*PROBLEM STATEMENT*.
Exactly as they appear, print the line with "1000x501 pixels. Task: Click" and each line after it through the end of the entries below; leave out pictures.

Dataset entries
··········
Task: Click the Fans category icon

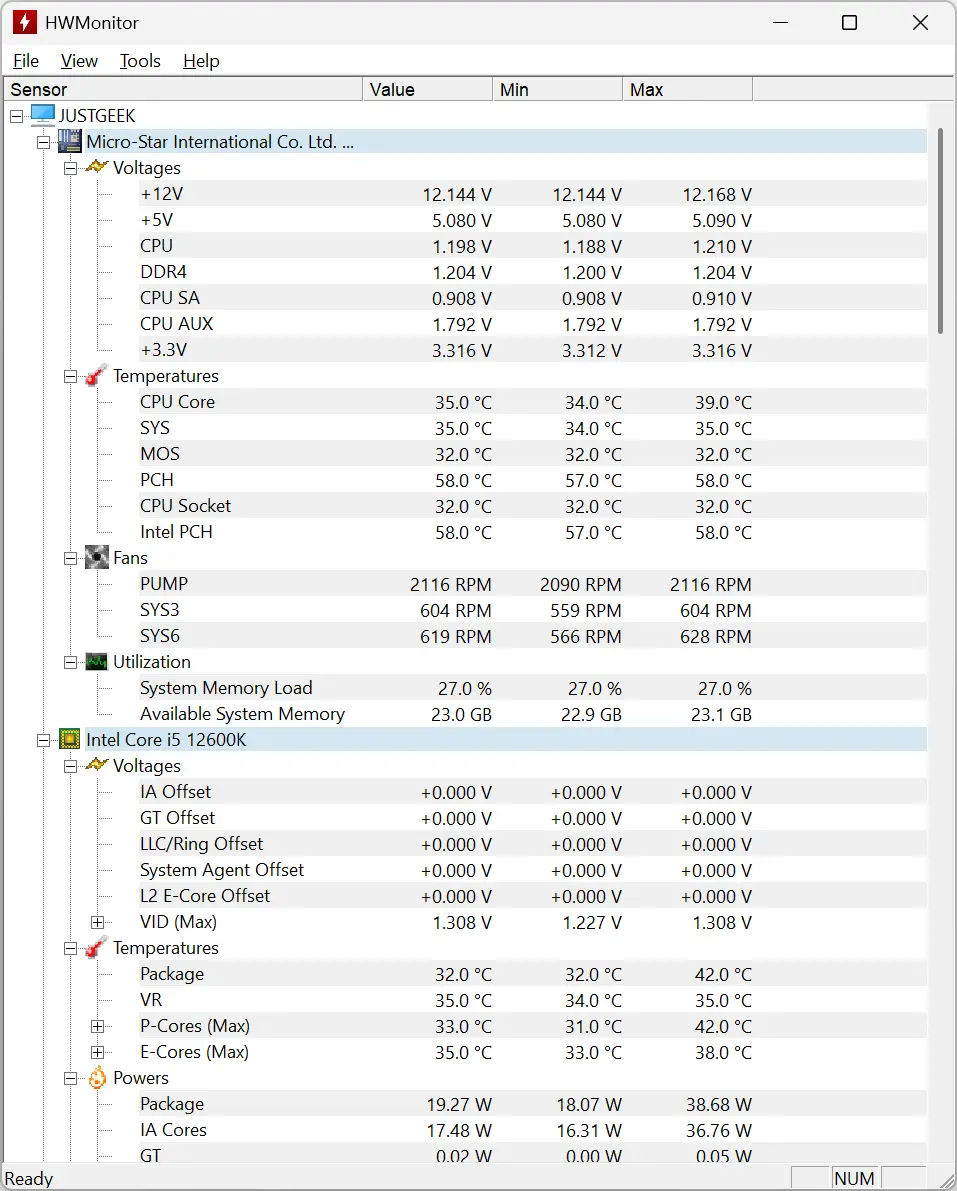Action: pyautogui.click(x=96, y=558)
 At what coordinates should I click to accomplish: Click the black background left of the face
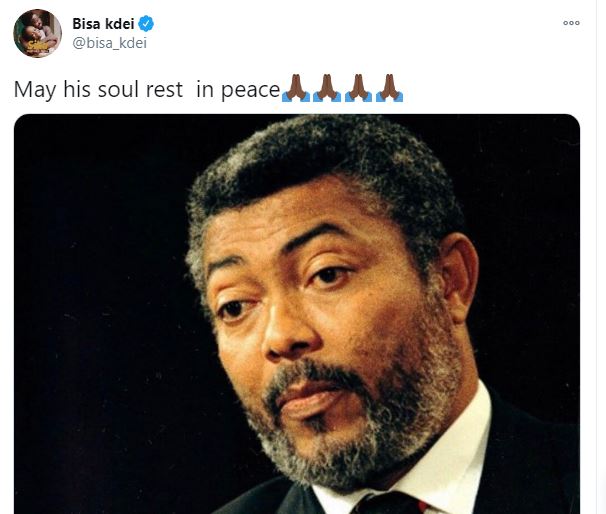click(x=100, y=309)
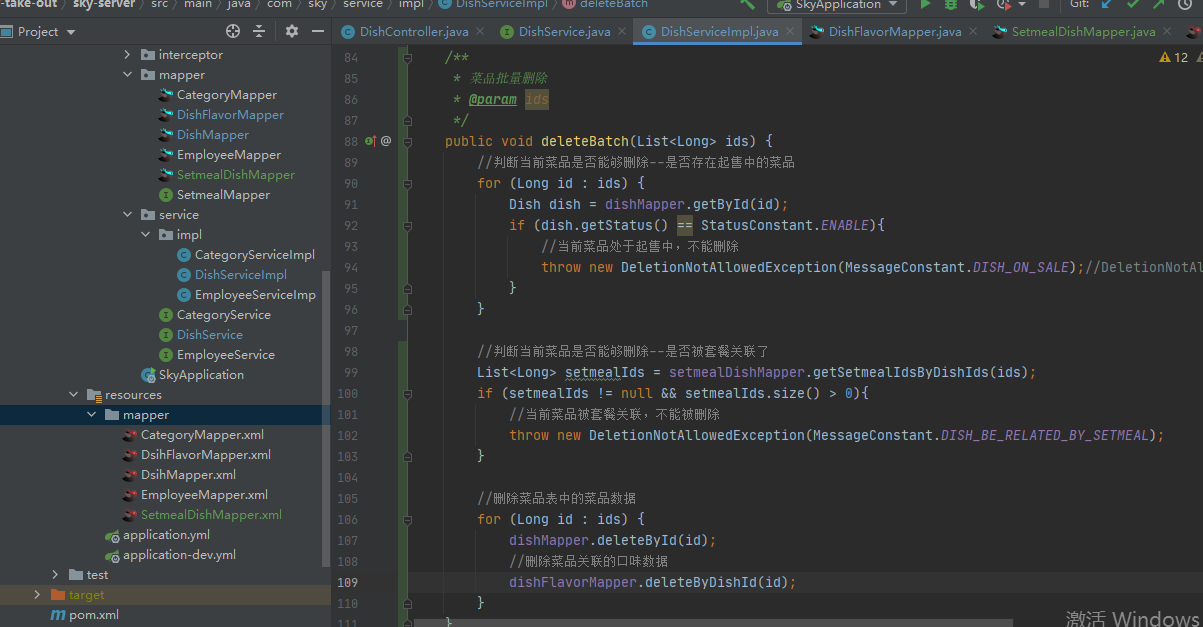
Task: Run SkyApplication with the green play icon
Action: click(x=925, y=5)
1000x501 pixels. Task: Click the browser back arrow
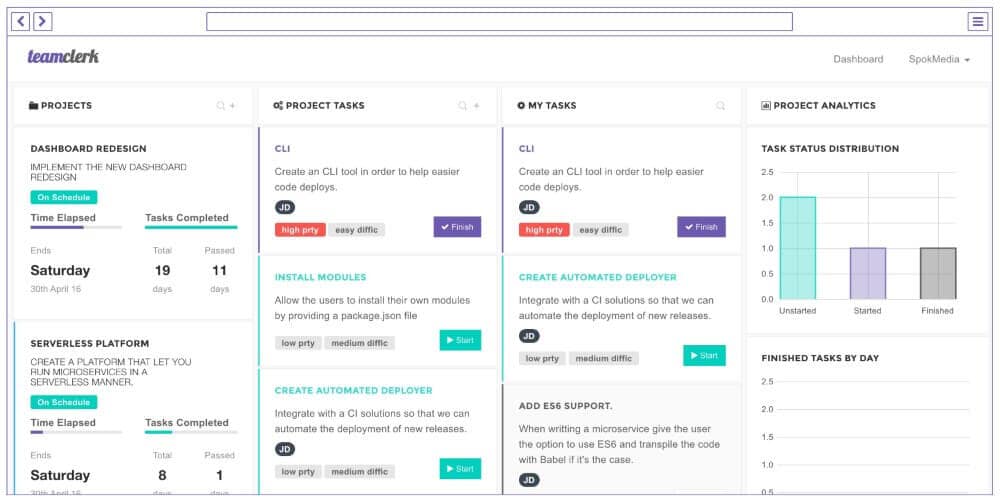(21, 21)
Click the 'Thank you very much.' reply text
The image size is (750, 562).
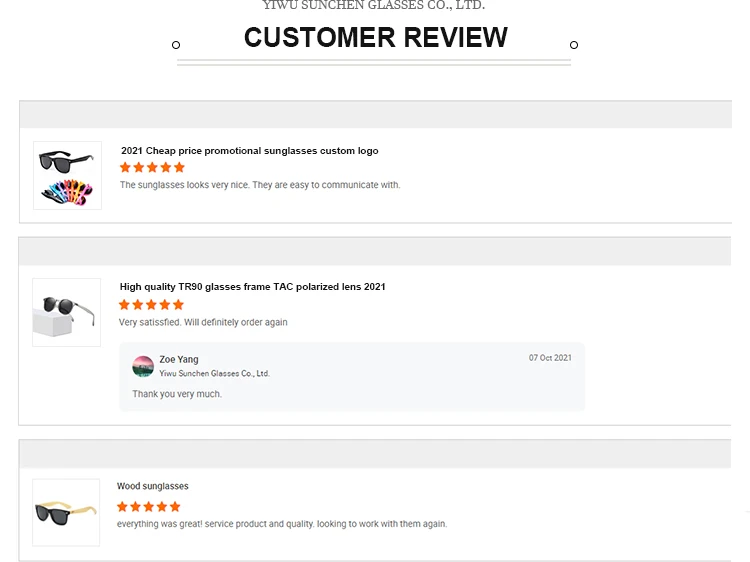[177, 394]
··········
*SOLUTION TO THE EXERCISE*.
1000x501 pixels. Task: Click the browser back arrow
(21, 21)
Click the 'Thank you very much.' reply text
The image size is (750, 562).
[177, 394]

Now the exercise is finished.